The other adverse effect of this adolescent testosterone boost is a lowering of the male’s levels of the female hormone oxytocin. A UCLA study titled On Friendship Among Women: An alternative to fight or flight, published in 2002, found that women are generally better at handling stress because high levels of oxytocin give them a natural advantage.
Scientists always thought that fear and anxiety triggered the adrenaline hormone as part of the fight-or-flight response. It was believed to be an ancient survival mechanism left over from the caveman days when survival meant knowing which of the two actions was the more appropriate response.
However, the researchers at UCLA discovered that women have a larger behavioral repertoire than just fight-or-flight. In fact, when the hormone oxytocin is released as part of the stress responses in a woman, it decreases the urge to choose between fight-or-flight and encourages the female to choose a third alternative, finding other women with whom she can share her anxiety. This action counters the stress and produces a calming effect.
This calming response does not occur in men, because testosterone, which men produce in high levels when they’re under stress, only presents them with the two alternatives of fight-or-flight. Their low level of oxytocin eliminates the third alternative of finding other men with whom to commiserate. In addition to biology, there’s also a sociological component in the explanation for men’s shorter life spans. Society has traditionally put pressure on young men to compete, causing them to take part in many risky behaviors to gain dominance.

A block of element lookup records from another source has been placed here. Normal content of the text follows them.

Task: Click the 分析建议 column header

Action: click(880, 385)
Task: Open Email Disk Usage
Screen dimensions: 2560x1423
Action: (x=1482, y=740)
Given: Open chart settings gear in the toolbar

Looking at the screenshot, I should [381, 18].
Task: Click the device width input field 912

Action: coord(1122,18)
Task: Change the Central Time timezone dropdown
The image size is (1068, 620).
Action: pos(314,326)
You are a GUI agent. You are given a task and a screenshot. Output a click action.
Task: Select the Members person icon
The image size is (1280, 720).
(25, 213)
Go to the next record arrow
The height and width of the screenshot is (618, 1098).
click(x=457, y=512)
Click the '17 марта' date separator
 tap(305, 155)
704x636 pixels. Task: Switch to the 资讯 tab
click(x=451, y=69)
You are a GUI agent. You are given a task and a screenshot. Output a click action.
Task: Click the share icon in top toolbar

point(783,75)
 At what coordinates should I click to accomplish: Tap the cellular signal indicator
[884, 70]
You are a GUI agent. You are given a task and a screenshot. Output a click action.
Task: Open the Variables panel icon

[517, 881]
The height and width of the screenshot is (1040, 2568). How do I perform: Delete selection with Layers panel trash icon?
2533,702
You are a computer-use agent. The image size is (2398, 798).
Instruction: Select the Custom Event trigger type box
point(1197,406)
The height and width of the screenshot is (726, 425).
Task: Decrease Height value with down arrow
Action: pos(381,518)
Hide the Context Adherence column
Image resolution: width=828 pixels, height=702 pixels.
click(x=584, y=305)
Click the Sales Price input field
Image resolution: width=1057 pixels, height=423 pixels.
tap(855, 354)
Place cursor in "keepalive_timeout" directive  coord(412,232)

Death in older men generally can be linked to diseases that resulted from the behaviors begun in youth, from smoking to heavy drinking to overeating. That’s why men usually have a higher rate of dying from cancer, diabetes mellitus, heart disease, strokes, and pulmonary disease.
In spite of both the biological and sociological factors, men aren’t necessarily destined to remain high insurance risks. Assessing risky behaviors early on, and taking action to correct them, will extend a man’s life expectancy. The healthier a man is, the easier it will be to find good Life insurance coverage at an affordable price.